Insights into Lafora disease: malin is an E3 ubiquitin ligase that ubiquitinates and promotes the degradation of laforin

Abstract

Lafora disease (LD) is a fatal form of progressive myoclonus epilepsy caused by recessive mutations in either a gene encoding a dual-specificity phosphatase, known as laforin, or a recently identified gene encoding the protein known as malin. Here, we demonstrate that malin is a single subunit E3 ubiquitin (Ub) ligase and that its RING domain is necessary and sufficient to mediate ubiquitination. Additionally, malin interacts with and polyubiquitinates laforin, leading to its degradation.
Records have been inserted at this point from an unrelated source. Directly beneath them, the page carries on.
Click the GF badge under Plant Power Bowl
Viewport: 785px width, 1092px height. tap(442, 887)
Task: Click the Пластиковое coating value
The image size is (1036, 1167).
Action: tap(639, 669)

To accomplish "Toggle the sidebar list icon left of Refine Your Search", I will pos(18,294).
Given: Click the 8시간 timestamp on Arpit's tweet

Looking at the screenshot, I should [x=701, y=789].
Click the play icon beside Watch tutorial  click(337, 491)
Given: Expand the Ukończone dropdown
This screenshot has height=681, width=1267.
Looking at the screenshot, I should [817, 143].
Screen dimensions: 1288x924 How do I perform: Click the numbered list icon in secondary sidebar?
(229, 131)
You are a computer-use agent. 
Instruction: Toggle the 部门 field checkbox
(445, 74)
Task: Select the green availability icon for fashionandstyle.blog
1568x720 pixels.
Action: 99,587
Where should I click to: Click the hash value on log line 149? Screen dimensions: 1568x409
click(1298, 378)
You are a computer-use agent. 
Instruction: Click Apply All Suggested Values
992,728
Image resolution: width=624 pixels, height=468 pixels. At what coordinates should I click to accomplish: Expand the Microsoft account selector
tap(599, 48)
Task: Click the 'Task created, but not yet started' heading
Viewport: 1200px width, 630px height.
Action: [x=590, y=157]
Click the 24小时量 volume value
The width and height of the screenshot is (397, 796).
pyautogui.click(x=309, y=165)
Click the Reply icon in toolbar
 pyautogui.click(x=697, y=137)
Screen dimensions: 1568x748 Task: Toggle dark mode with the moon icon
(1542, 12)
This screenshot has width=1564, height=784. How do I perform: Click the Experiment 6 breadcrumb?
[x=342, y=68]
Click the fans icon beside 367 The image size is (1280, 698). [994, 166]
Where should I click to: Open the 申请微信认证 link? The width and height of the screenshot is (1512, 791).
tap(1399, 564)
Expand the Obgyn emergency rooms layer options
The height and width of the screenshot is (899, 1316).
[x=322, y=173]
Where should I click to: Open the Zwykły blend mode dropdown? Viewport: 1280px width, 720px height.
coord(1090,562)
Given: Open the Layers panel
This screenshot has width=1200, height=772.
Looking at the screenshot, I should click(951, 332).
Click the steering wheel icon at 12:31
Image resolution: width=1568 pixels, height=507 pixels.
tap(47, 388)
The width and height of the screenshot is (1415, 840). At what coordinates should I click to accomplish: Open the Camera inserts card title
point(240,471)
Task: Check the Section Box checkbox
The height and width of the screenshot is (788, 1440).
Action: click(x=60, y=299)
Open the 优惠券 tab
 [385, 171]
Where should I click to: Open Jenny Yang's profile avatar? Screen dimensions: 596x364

Missense mutations in malin that are present in LD patients abolish its ability to polyubiquitinate and signal the degradation of laforin. Our results demonstrate that laforin is a physiologic substrate of malin, and we propose possible models to explain how recessive mutations in either malin or laforin result in LD. Furthermore, these data distinguish malin as an E3 Ub ligase whose activity is necessary to prevent a neurodegenerative disease that involves formation of nonproteinacious inclusion bodies.

Fig. 1.

A schematic of laforin and malin. LD mutations are shown for each protein, with missense mutations in red and other mutations in black. (A) Laforin contains a CBD and a DSP domain. (B) Malin contains a RING domain and six NHL repeats.

Fig. 2.

Malin provides E3 Ub ligase activity in vitro. In vitro Ub assays were performed as described in Methods with E1 enzyme, 1 of 10 E2 enzymes, ATP, biotin-Ub, and recombinant GST-malin-H₆ (+) or GST alone (-).

Fig. 3.

Malin interacts with laforin. (A and B) Yeast cells were transformed with the various plasmid combinations, and the activation of the HIS and ADE reporters was assessed by growth on selective plates. (C) ³⁵S-labeled, in vitro translated malin (³⁵S-malin) was incubated with Ni-NTA agarose or Ni-NTA agarose bound to recombinant laforin-H₆. The agarose was washed extensively, and bound proteins were analyzed by means of Western blotting with α-HIS and autoradiography for laforin and malin, respectively. Panels showing input and bound (pulldown) ³⁵S-malin were exposed for different lengths of time. (D) HEK293T cells were cotransfected with 5 μg of malin-myc, empty vector, or mutant malin-myc and 5 μg of FLAG-laforin. WCLs were immunoblotted with α-myc and reprobed with α-FLAG. The nitrocellulose from the WCLs was stained with Ponceau S to monitor loading. Additionally, WCLs were subjected to IP with α-myc followed by α-myc immunoblotting and reprobed with α-FLAG.

Fig. 4.

Laforin is polyubiquitinated in a WT malin-dependent manner. (A) HEK293T cells were cotransfected with 5 μg of malin-myc, empty vector, or mutant malin-myc and 5 μg of FLAG-laforin or mutant FLAG-laforin. WCLs were immunoblotted with α-FLAG and reprobed with α-myc. The nitrocellulose from the WCLs was stained with Ponceau S to monitor loading. Additionally, WCLs were subjected to IP with α-FLAG followed by immunoblotting with α-FLAG and reprobed with α-Ub. Asterisk marks a nonspecific band. (B) HEK293T cells were cotransfected with 3 μg of malin-myc or empty vector and 7 μg of FLAG-laforin. WCLs were subjected to IP with α-FLAG, immunoblotted with α-FLAG, and reprobed with α-Ub. (C) HEK293T cells were cotransfected with malin-myc, FLAG-laforin, HA-Ub, and HA-Ub lacking lysines (HA-Ub_k-less) as indicated. WCLs were subjected to IP with α-FLAG, immunoblotted with α-FLAG, and reprobed with α-HA.

Fig. 5.

Malin polyubiquitinates laforin and promotes its degradation. (A) In vitro ubiquitination assays were performed as described in Fig. 2 but were supplemented with ³⁵S-labeled, in vitro translated laforin (³⁵S-laforin). ³⁵S-laforin ubiquitination was monitored by autoradiography, and biotin-Ub was detected with avidin-HRP. (B) HEK293T cells were cotransfected with increasing micrograms (0–5) of malin-myc or mutant malin-myc (C26S-myc), 5 μg of FLAG-laforin, and enough empty vector to make the total transfection amount 10 μg. WCLs were immunoblotted with α-FLAG and reprobed with α-myc. The nitrocellulose was stained with Ponceau S to monitor loading.